Tout s'est non seulement très bien passé, sauf évidemment la tête des avoués, enfin des anciens, mais surtout j'ai eu la confirmation d'une chose dont je me doutais (et mon ami Jacques JANSOLIN avec moi et avant moi). Chose que j'ai dite et redite ici des dizaines de fois. Mais toujours dans le silence absolu de ceux qui ne comprennent pas, ne veulent pas comprendre et surtout n'osent pas dire qu'ils n'y comprennent rien. Et qui me regardent du tout de leur ignorance.

A la fin de ma plaidoirie, j'ai demandé à la présidente si elle avait bien noté que j'étais constitué aux lieu et place d'Untel et Cie. Avoués. Oui m'a-t-elle répondu, aucun problème en arborant la copie en support papier de la déclaration écrite que j'ai faite au greffe par le R.P.V.A. voici quelques jours. Sauf que la greffière d'audience, qui avait pourtant un écran d'ordinateur devant elle, et qui avait du préalablement imprimer à l'attention du dossier d'audience le message électronique reçu par le R.P.V.A. ne s'en souvenait plus. Et a répondu qu'elle ne l'avait pas.
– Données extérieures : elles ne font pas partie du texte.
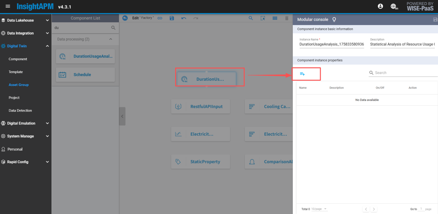Click the undo arrow icon

tap(184, 18)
C'est la preuve de ce que l'acte correspondant n'a pas été stocké dans un dossier informatique du greffe de la Cour, parce que le greffe de la Cour n'a surement pas de système de traitement automatisé des données reçues.

Bien sûr, elle avait mon nom, tout était en ordre, j'étais bien constitué, mais sur son écran, ce document n'apparaissait pas.

Je suppose que pour les conclusions après le 1er janvier, ce sera pareil.

Je crains que ceci veuille dire qu'actuellement tout au moins, exactement comme l'avait dénoncé lors d'une réunion de la commission mixte paritaire le propre procureur adjoint de Marseille, en présence du bâtonnier MATTEI, de Jacques JANSOLIN et de moi-même pour une fois invité, ceci veut dire qu'on conçoit actuellement l'informatique comme un super-télécopieur. On est encore loin du compte final.

Je rappelle qu'au Texas, les actes de procédure et les pièces apparaissent les uns derrière les autres à l'écran après leur enregistrement par le greffe. Ce qui ne doit pas empêcher l'impression en support papier pour ceux qui veulent encore.